All Clear: If there are no blocks anywhere on the playfield, you’re All Clear

Block: They’re not bricks. They’re not tiles. They’re not shapes. In Tetris®, they’re “Blocks”. Or Tetriminos (see below).

Broken line: Sometimes the Tetriminos don’t fit perfectly together and you might end up with a “broken line”, ie., a line that touches each side of the Matrix but has at least one gap along it.

Combo: If you clear one (or more) line, and then do it again immediately after, and possibly after that and after that again, you are creating a “combo” and your score increases exponentially

Fall speed: The speed at which the blocks appear and fall from the top of the screen. “Fall speed” increases as the game progresses, giving the player less time to manipulate blocks into the correct space.

Garbage blocks: In competitive Tetris®, where two players are playing an adjacent boards simultaneously, one player’s success puts the pressure on the opponent. If one player puts together a number of combos, “garbage blocks” appear on the opponents’ screen to hamper their play.

Ghost Piece: A Ghost Piece hovers at the bottom of a player’s Matrix and shows where its corresponding “real” piece would land if were to fall to the bottom of the screen. “It’s an absolutely invaluable tool for newcomers, as it gives them a bit more guidance for their moves,” according to the official Tetris® website.
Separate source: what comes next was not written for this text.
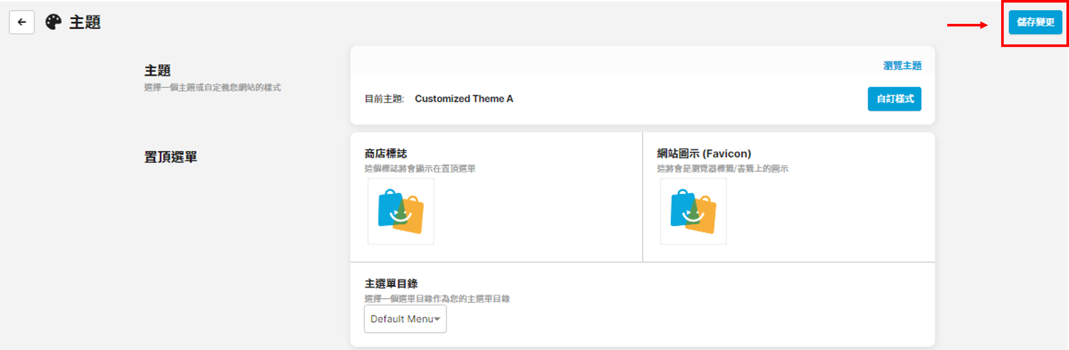
Task: Click the caret arrow in Default Menu
Action: click(437, 319)
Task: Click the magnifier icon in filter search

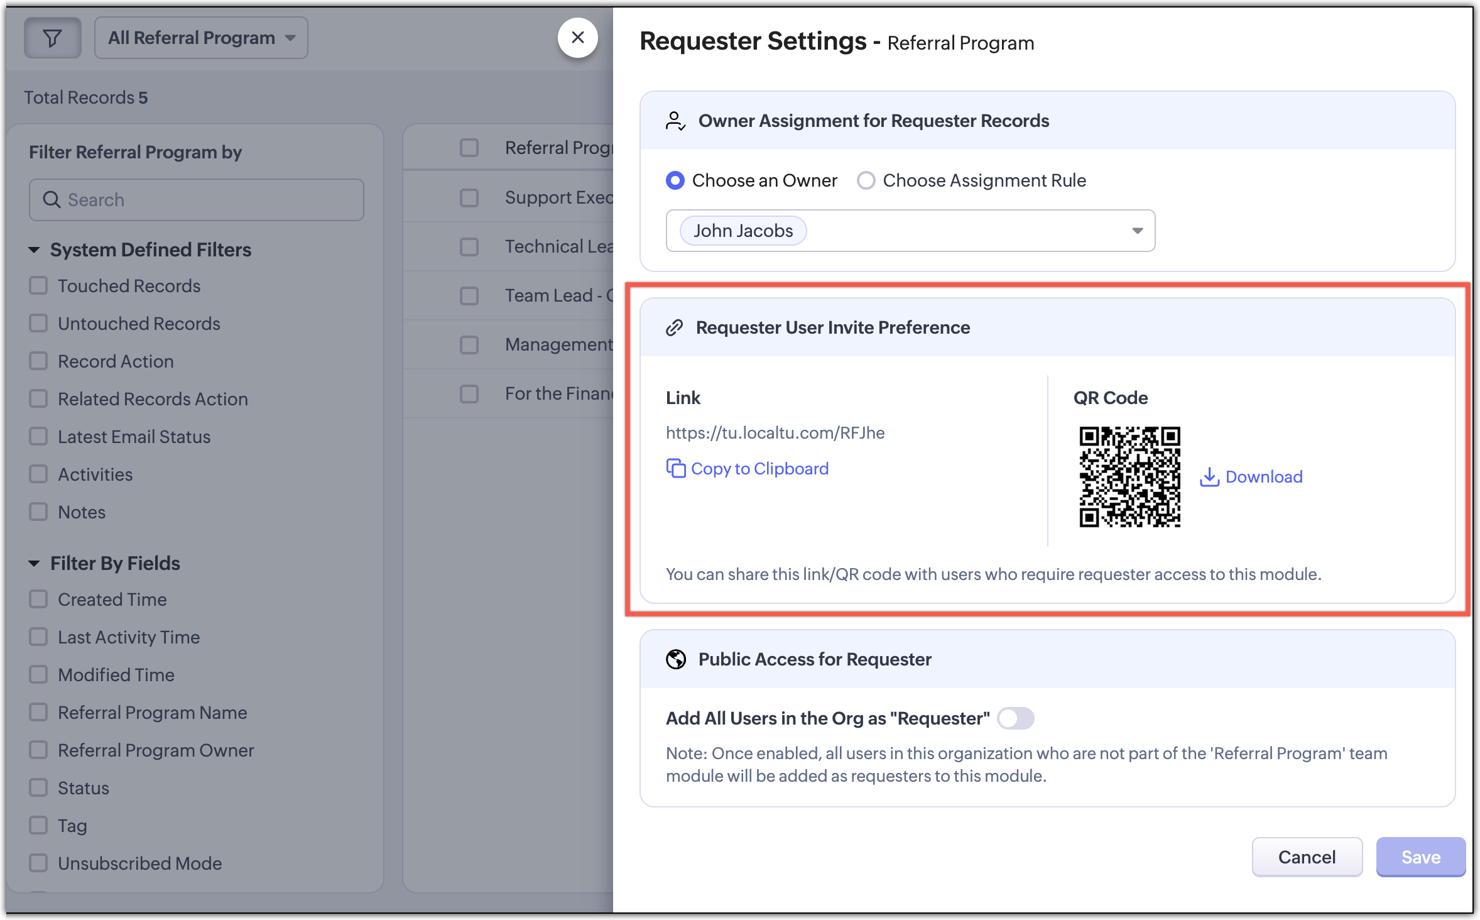Action: tap(52, 200)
Hard Drop: Players can force the current block down to the bottom of their Matrix by performing a “Hard Drop”. Ordinarily, the blocks gradually shift down the Matrix, and a player can also encourage them down a small amount with a “Soft Drop”. But a “Hard Drop” brings the block to the bottom with one keystroke.

High Score: Your highest score. (Are you sure you’ve played video games before?)
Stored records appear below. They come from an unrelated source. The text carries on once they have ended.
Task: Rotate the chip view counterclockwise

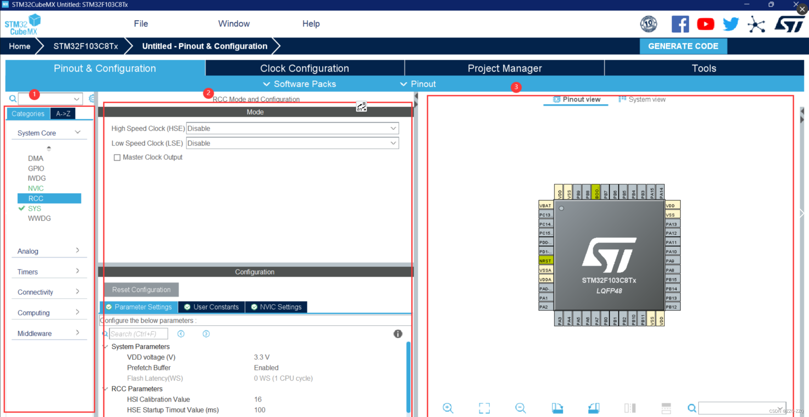Action: pyautogui.click(x=593, y=408)
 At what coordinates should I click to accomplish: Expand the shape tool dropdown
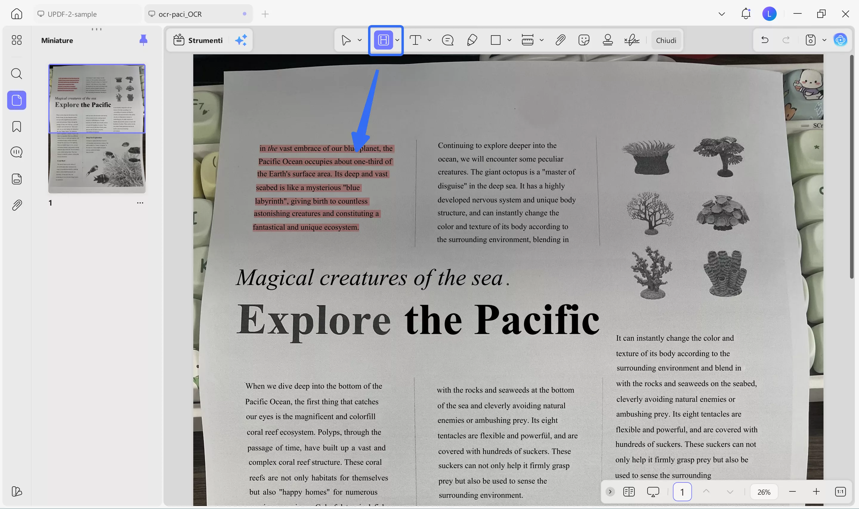point(510,40)
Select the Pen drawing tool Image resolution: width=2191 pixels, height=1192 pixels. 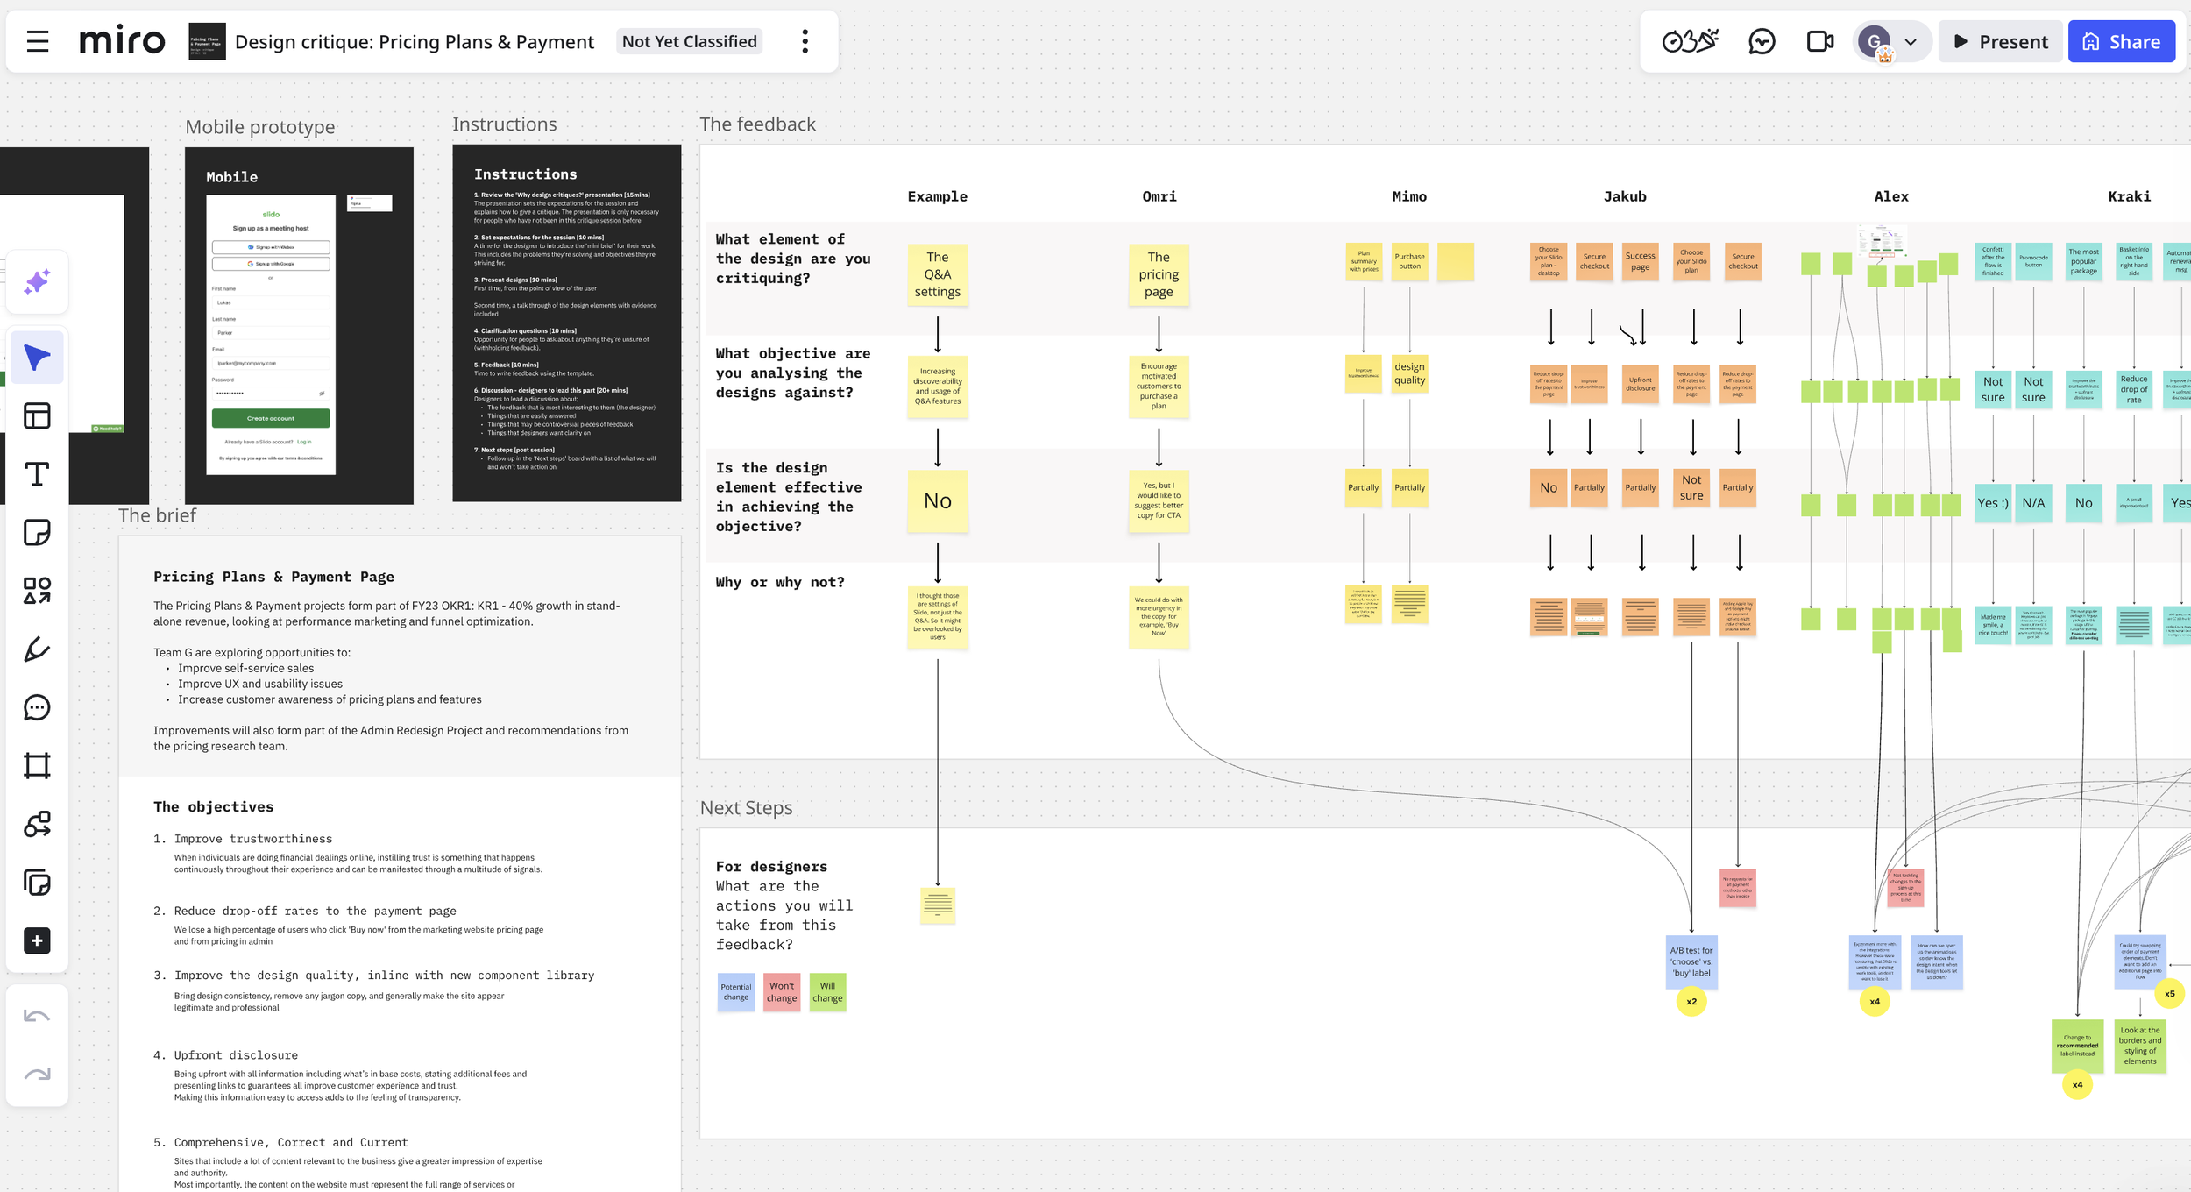click(x=37, y=649)
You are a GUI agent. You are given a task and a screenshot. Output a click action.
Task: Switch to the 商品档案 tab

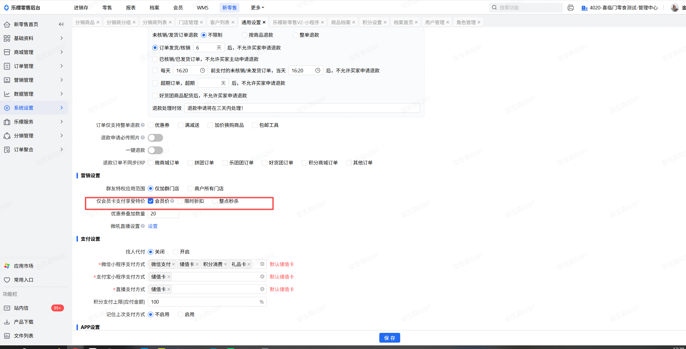(x=341, y=22)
Hold: If you don’t want the current block, or you recognise that it’s especially useful if you save it for later, you can “Hold” it, ie., flip it out of the Matrix into the “Hold Queue”. The next block will then appear. You can bring the held block out of the Hold Queue at any time, perhaps when you can clear multiple lines at once.
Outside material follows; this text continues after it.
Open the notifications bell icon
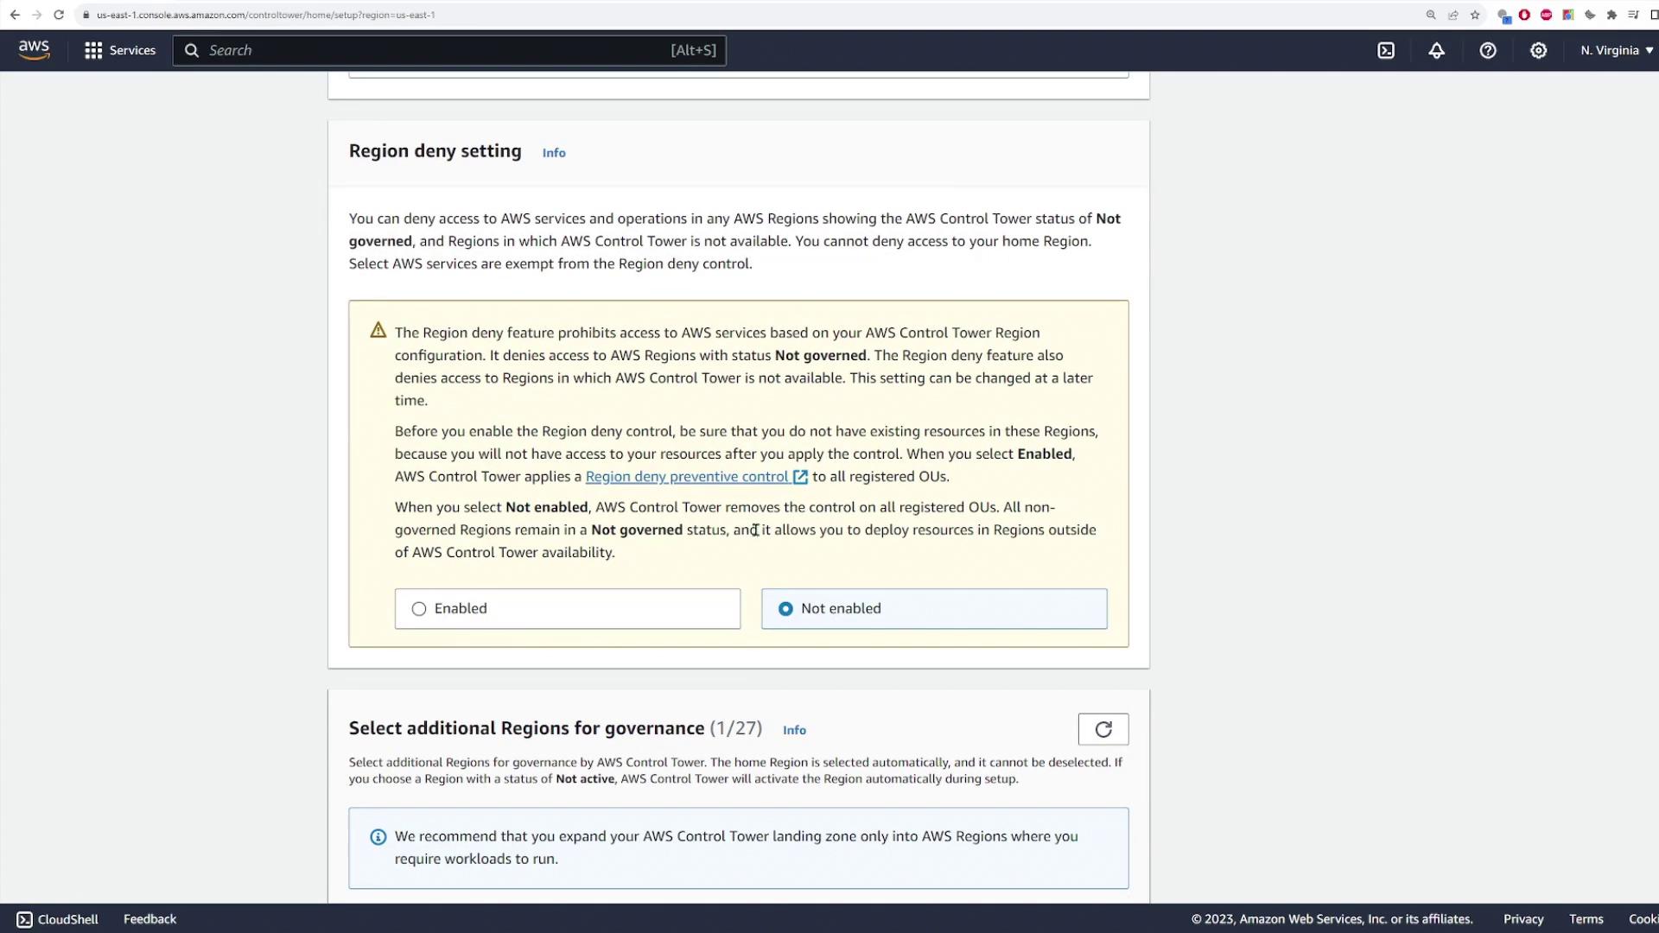Viewport: 1659px width, 933px height. coord(1436,50)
Hold Queue: A place on the screen that reminds you which block you current have on Hold.

Level: As your Tetris® game goes on, and you clear lines from the Matrix, you will increase levels. As you “Level Up”, blocks begin falling more quickly, but you score more points too.

Line: A horizontal row in Tetris® is called a “line”.

Line Attack: If you’re sending Garbage Blocks to an opponent, you are performing a “line attack”.

Line Clear: When you complete a solid line of blocks, left to right, with no gaps between them, the line will disappear. That’s a “line clear”. If you clear two lines at once, that’s a “double line clear” and you can also pull off a triple or a quadruple. The latter is properly known as a “Tetris®™ Line Clear” — removing four rows at the same time.

Lock Down: When a block comes to rest at the bottom of the Matrix, or on top of blocks already there, it is locked down and can no longer be moved.

Lock Down Timer: There’s a small amount of time between a block landing on the bottom of the Matrix, or on top of another block, when it can still be moved right and left. This period of time is the “Lock Down Timer”, sometimes called the Lock Down Delay.

Marathon: A form of Tetris® gameplay where a player simply attempts to score as many points while surviving as long as possible.

Matrix: The official name for the playfield. The Matrix is to Tetris® as the “court” is to tennis.

Mino: A component part of a Tetris® block. The official name for a Tetris® block is a “tetrimino”, where “tetra” means “four”. So each block comprises four minos.

Next: Tetris® shows its players a preview of which block will appear next, after the one currently falling down the Matrix. The “Next” block is the one immediately coming up; the “Next Queue” shows the next few.

Rotate: Players can spin the blocks as they fall through the Matrix. But officially, players “rotate” the blocks clockwise or counterclockwise.

Soft Drop: Players can hasten the natural drop of a block by means of a “Soft Drop”. This brings the block down the Matrix slightly quicker than it would move under gravity alone, and a player can stop a soft drop if he or she wants to rotate it further.

T-Slot: A formation of blocks into which at least three of the four minos in a T-shaped tetrimino will fit.

Tetrimino: A full Tetris® block, comprised of four minos.